Ihrer Kontrahentin Schmitz- Feuerhake aber wird der Zutritt zum AKW verwehrt. Die Bremer Professorin kann nur auf Ungereimtheiten hinweisen: Die Kieler Fernüberwachung für Radioaktivität hat zu zwei verdächtigen Zeitpunkten eine „Gerätestörung“ gemeldet. Das Tritiumüberwachungssystem im AKW wurde 1988 ohne Begründung verändert. Und ein Beamter in Hannover hat bei genauer Durchsicht der Meßdaten aus Krümmel und von staatlichen Meßstellen Nuklide von radioaktiven „Töchtern“ gefunden, die beim Zerfall der radioaktiven Edelgase entstehen, wie sie für den Siedewasserreaktor Krümmel typisch sind. Die Töchter und ihre Mütter stammen mit Sicherheit nicht aus Tschernobyl.

In diesem Zusammenhang erinnerten sich Leute aus der BI an einen Vorfall vom 12. September 1986, als ein Meßtrupp in Strahlenschutzanzügen außerhalb des AKW mit ihren Meßgeräten unterwegs war.
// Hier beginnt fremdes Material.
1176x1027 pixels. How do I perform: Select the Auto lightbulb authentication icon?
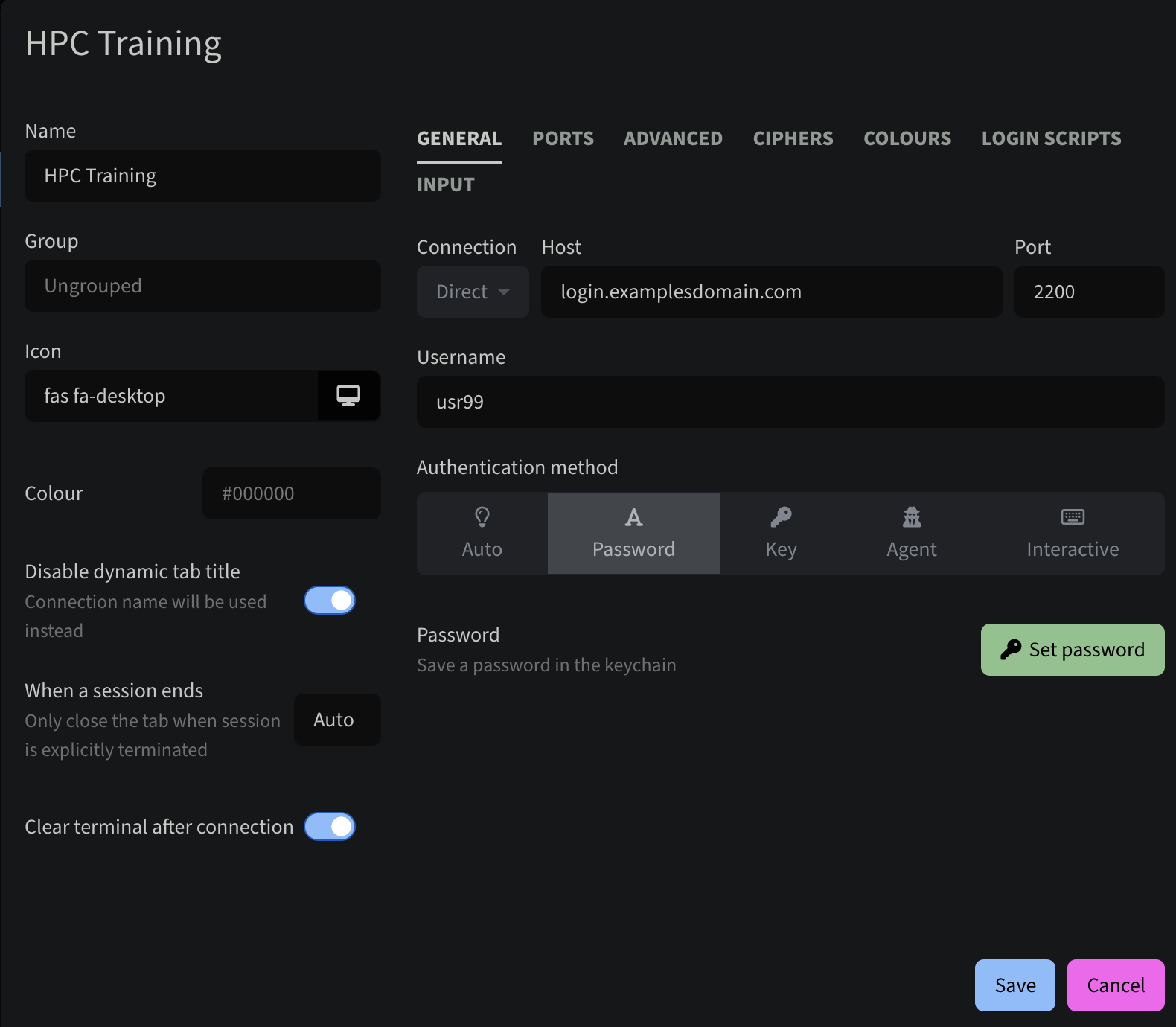click(482, 516)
Die Bergedorfer Zeitung hatte damals die Stellungnahme der Betreiberfirma HEW wiedergegeben, daß „die normale, dem Erdboden entweichende Strahlung ... wegen Windstille und hoher Luftfeuchtigkeit nicht abgezogen“ sei. Über Luftfilter sei die Strahlung ins AKW gelangt. Die märchenhafte Erklärung wiederholt Krümmel-Sprecherin Welte auch sechs Jahre und zehn Krebsopfer nach dem Vorfall.

Den Leuten von der BI bleibt, weitere Indizien zusammenzutragen. Anfang 1987 fror die Elbe zu. Das Wasser, das sich schon beim einmaligen Durchlauf durchs AKW radioaktiv anreichert, konnte nicht abfließen und rotierte mehrmals durchs Kraftwerk. Schließlich brach der Deich gegenüber vom AKW in Tespe, und das Elbwasser stand tagelang in den Gärten. Als das Wasser abgeflossen war, pflanzten die Tesperinnen nichtsahnend neues Gemüse an.

Da Tritium sich im Holz der Bäume ablagert, legten Schmitz- Feuerhake und ihr Münchner Kollege Edmund Lengfelder Autoradiographiefilme auf Baumscheiben und stellten Schwärzungen bei den Jahresringen 1986 und 1988 fest. Dies verstärkte den Verdacht, daß es einen zweiten Störfall um 1988 gegeben hat. Im Wasserwerk von Geesthacht wurde für Anfang 1989 eine noch höhere Belastung mit Cäsium 137 gefunden als für Ende 1986. Auch Cäsium 137 ist eine Tochter des Edelgases Xenon.

Prompt stieg die Tritiummessung der Baumscheiben auf Widerspruch. Der Göttinger Medizinphysiker Professor Dietrich Harder, Mitglied der schleswig- holsteinischen Expertenkommission, ließ die Baumproben nochmals untersuchen und stellte zunächst fest, daß ihr Wert „höchstens bei 100 bis 200 Becquerel pro Kilogramm über dem Tritiumgehalt von Vergleichsproben“ lag. Obwohl das die übliche Belastung um das Zehnfache übertraf, veröffentlichte er flugs seine Schlußfolgerung: damit sei „die ursprüngliche Hypothese hinfällig, eine erhöhte Tritiumbelastung in einzelnen Jahresringen stünde mit der erhöhten Leukämierate in Zusammenhang.“ Bei einer Nachuntersuchung mit angeblich geringeren Meßfehlern kam Harder sogar zu dem Ergebnis, die Baumscheiben seien ganz unbelastet. Die schleswig-holsteinische Expertenrunde ließ sich von Harder überzeugen, aber die Messungen gehen weiter.

Derweil fühlen sich viele ElbmarschenerInnen gezwungen, für sich und vor anderen zu rechtfertigen, warum sie nicht längst weggezogen sind. „Ich will hier leben, weil's mir hier gefällt,“ sagt Susanne Gernert fast trotzig. „Aber die Unsicherheit wirst du nicht los. Bei jedem neuen Leukämiefall haben wir schlaflose Nächte.“

Und die schlechten Nachrichten nehmen kein Ende. In den letzten Monaten sind drei Erwachsene an Krebsarten erkrankt, die typischerweise von Strahlen ausgelöst werden. Jetzt soll eine epidemiologische Untersuchung in den Krankenhäusern der Landkreise Lüneburg und Harburg durchgeführt werden, um herauszufinden, ob auch im weiteren Umkreis höhere Krebsraten zu verzeichnen sind.